Normally, we develop close friends with those we share things in common with. Unfortunately, even if we share a number of things in common, there usually are other areas where we can readily find disagreements. The very possibility of such disagreements can lead us to avoid making friends with otherwise decent people simply because we know they hold views that differ from ours. We may be friendly, but we won’t pursue a close friendship with such people.
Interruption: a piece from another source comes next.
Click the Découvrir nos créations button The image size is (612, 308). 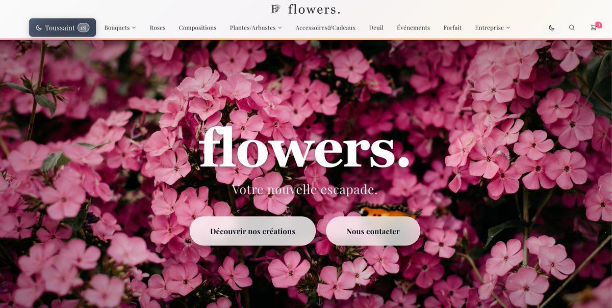tap(252, 231)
But perhaps we should reconsider.
We all know the chapter on love in the Bible (1 Corinthians 13). It talks about being long-suffering and bearing all things. While such love is certainly good, long-suffering doesn’t sound exactly like the peaceful, restful or restoring type of relationship we seek with close friends. Being loving like this may need to be our behavior towards those who are difficult. But surely we don’t need to be taught how to love our dearest friends.
Or do we?
Consider verse seven, where it says that love “bears all things, believes all things, hopes all things, endures all things”.
The Greek word for “bear” in that verse means to “cover”, that is, to provide a cover of protection from something which threatens (and to endure in so doing). Interestingly, one type of cover that the Greek word can refer to is to “cover with silence”, as in to “hide or conceal the errors and faults of others”.
In other words, we do not always need to “correct the heresies” or point out the faults of others. One essence of love is to protect the precious from the things that threaten it. And deep friendship is precious.
But also consider what the Greek word for “believe” means in this verse. It means to think something is true. To be persuaded of it and to place your confidence in it. Love does not dwell on why something may fail. It does not despair of what may go wrong. Love holds out confidence. Even more, this word can mean to entrust something to someone. Confident belief enables entrusting what is precious. Even deep friendship.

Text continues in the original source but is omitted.